For a few months now, we have know that Micah is badly in need of glasses. When your child is thrilled at new hymnals that have more of the songs your sing at Church, you know he really needs to see better. A few weeks ago, his eye appointment finally came and sure enough, he needed glasses. The whole experience was one that reminded me much of a our faith.
After they deduced that he does indeed need glasses, he had to try on different glasses. What he didn’t realize was that these glasses just had nonprescription lenses in them. After initial excitement of being able to see, he tried on a few pair of glasses only to be disappointed that they didn’t ‘work’ or help him. Leah quickly assured him they weren’t supposed to help him see, and he was relieved.
Then came the waiting game. He picked out some frames and then waited a few days to get them. When we got the call that they were there, he went and got them right away. The moment he put them on, he looked up and around with a look of simple awe at what he could now see. He didn’t even know what he couldn’t see.
A couple of days later, I ran an errand and had him come with me and told him to wear his glasses so he could see the details around him. As we were pulling out of the driveway, he said, “When you, Mom, or Hannah talked about how something was ‘beautiful’, I just couldn’t see it. But now I can see what you were talking about. It IS beautiful!”

################

_Work instructions_:
1. In the passage about Micah's new glasses, who told him that the glasses he tried on were not supposed to help him see?
2. List every person who is mentioned by name in the passage about Micah's glasses.
3. Reproduce the stretch of the passage about Micah's glasses from "For a few months" through "he was relieved.".

_Data excerpts_:
################

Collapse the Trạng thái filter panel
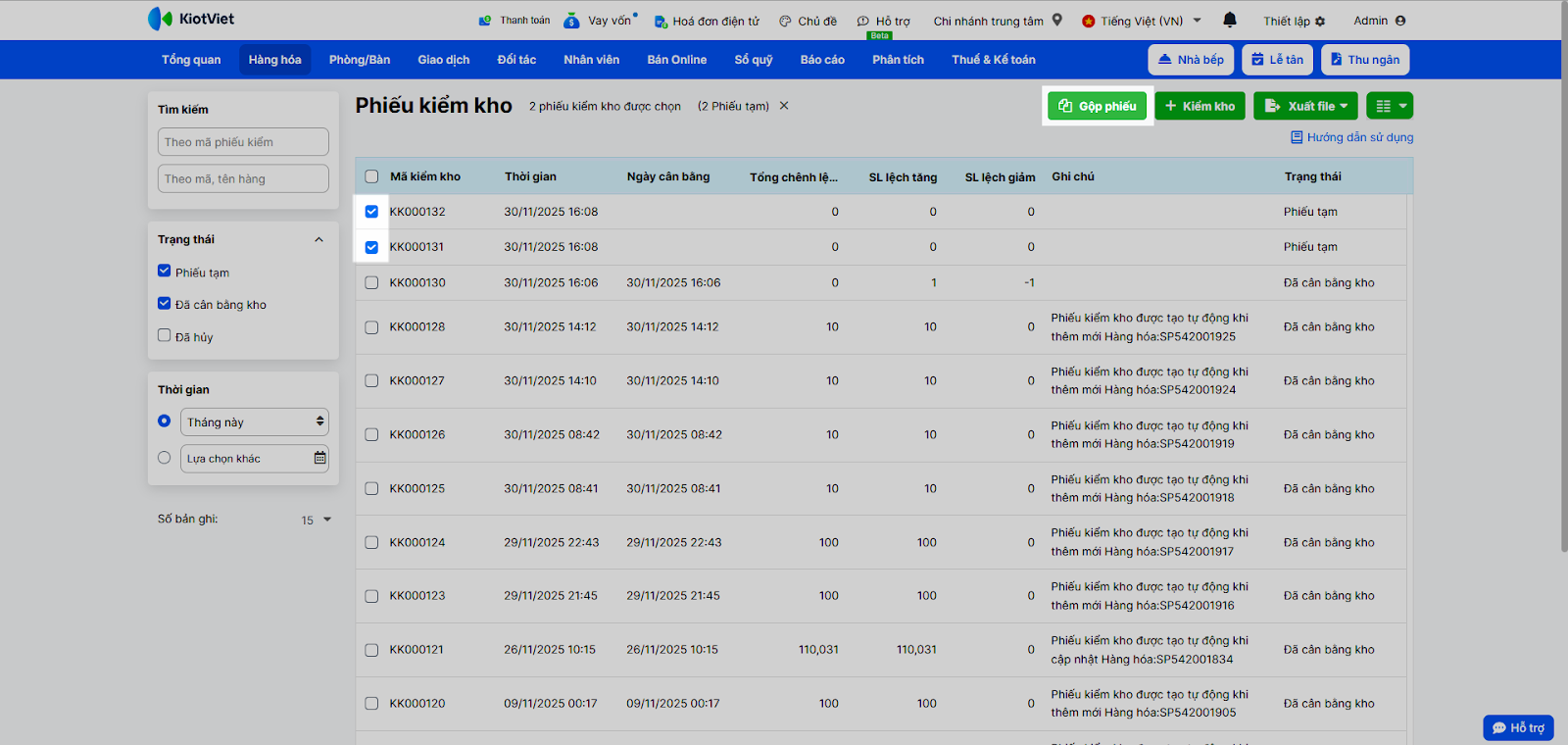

################

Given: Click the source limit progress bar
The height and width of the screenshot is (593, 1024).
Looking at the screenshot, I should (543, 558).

################

_Answers to the exercises_:
1. Leah

2. Micah, Leah, Hannah

3.
For a few months now, we have know that Micah is badly in need of glasses. When your child is thrilled at new hymnals that have more of the songs your sing at Church, you know he really needs to see better. A few weeks ago, his eye appointment finally came and sure enough, he needed glasses. The whole experience was one that reminded me much of a our faith.
After they deduced that he does indeed need glasses, he had to try on different glasses. What he didn’t realize was that these glasses just had nonprescription lenses in them. After initial excitement of being able to see, he tried on a few pair of glasses only to be disappointed that they didn’t ‘work’ or help him. Leah quickly assured him they weren’t supposed to help him see, and he was relieved.